◆ **AIM OF THE TASK**
Search each line below for the word "computer" and list those that contain it.

Collected data:

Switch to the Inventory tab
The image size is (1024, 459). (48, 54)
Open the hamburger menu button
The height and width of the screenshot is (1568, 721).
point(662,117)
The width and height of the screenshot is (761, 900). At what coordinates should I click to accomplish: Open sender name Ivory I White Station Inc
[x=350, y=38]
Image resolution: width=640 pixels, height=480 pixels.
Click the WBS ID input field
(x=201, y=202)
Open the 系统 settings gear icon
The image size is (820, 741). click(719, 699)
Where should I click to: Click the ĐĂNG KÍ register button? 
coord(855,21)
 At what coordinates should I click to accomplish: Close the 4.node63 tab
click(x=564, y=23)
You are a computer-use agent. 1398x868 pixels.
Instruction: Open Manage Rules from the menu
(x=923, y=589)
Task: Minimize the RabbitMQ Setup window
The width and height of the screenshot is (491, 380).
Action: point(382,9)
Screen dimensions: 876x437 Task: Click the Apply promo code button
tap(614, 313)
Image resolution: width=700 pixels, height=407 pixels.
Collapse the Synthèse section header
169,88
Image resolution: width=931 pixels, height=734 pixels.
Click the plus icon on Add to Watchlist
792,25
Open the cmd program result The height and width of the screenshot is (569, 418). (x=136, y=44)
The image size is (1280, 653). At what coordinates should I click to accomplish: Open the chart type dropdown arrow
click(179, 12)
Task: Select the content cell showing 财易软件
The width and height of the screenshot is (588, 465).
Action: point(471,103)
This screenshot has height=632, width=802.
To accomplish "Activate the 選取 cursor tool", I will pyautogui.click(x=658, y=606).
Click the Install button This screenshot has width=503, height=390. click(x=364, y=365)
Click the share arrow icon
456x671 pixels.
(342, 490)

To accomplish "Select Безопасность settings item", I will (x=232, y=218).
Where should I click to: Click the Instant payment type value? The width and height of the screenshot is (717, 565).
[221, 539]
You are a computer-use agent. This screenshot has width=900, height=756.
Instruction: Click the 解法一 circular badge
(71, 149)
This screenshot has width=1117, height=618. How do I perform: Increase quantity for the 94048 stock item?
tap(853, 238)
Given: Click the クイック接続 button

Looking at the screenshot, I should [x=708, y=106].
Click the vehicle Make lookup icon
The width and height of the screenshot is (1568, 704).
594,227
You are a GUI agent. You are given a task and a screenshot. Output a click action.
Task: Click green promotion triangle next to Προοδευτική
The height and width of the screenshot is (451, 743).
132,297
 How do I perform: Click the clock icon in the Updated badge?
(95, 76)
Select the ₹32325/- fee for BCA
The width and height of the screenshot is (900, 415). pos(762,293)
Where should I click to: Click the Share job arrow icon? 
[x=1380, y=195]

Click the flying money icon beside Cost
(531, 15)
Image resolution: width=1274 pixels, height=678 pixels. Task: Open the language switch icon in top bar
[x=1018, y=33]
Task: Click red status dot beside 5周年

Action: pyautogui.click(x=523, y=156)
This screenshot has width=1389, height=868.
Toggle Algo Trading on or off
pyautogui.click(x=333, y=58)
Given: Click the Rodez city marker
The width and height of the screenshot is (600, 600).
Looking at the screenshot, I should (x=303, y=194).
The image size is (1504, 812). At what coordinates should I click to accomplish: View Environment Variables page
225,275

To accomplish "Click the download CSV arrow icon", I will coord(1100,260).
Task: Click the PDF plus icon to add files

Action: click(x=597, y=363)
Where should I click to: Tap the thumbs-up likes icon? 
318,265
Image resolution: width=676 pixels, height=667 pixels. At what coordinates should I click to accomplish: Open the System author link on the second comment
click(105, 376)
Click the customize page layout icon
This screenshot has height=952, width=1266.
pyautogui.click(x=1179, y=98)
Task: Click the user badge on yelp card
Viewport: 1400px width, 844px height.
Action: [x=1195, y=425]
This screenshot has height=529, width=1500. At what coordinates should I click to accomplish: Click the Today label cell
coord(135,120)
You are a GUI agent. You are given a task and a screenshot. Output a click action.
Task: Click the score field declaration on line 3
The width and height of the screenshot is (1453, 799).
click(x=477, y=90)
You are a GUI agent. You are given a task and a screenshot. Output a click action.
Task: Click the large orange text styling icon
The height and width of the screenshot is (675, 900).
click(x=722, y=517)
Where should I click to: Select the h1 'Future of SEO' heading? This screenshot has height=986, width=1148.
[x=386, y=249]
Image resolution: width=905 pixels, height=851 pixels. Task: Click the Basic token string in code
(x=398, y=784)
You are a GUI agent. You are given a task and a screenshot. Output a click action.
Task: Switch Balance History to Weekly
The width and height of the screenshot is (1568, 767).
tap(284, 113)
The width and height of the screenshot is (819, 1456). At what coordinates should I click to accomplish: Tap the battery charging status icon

◆ **ANSWER FOR THE TASK**
You are a computer-use agent. 1398x868 pixels.
You are a computer-use agent. This screenshot has width=900, height=756.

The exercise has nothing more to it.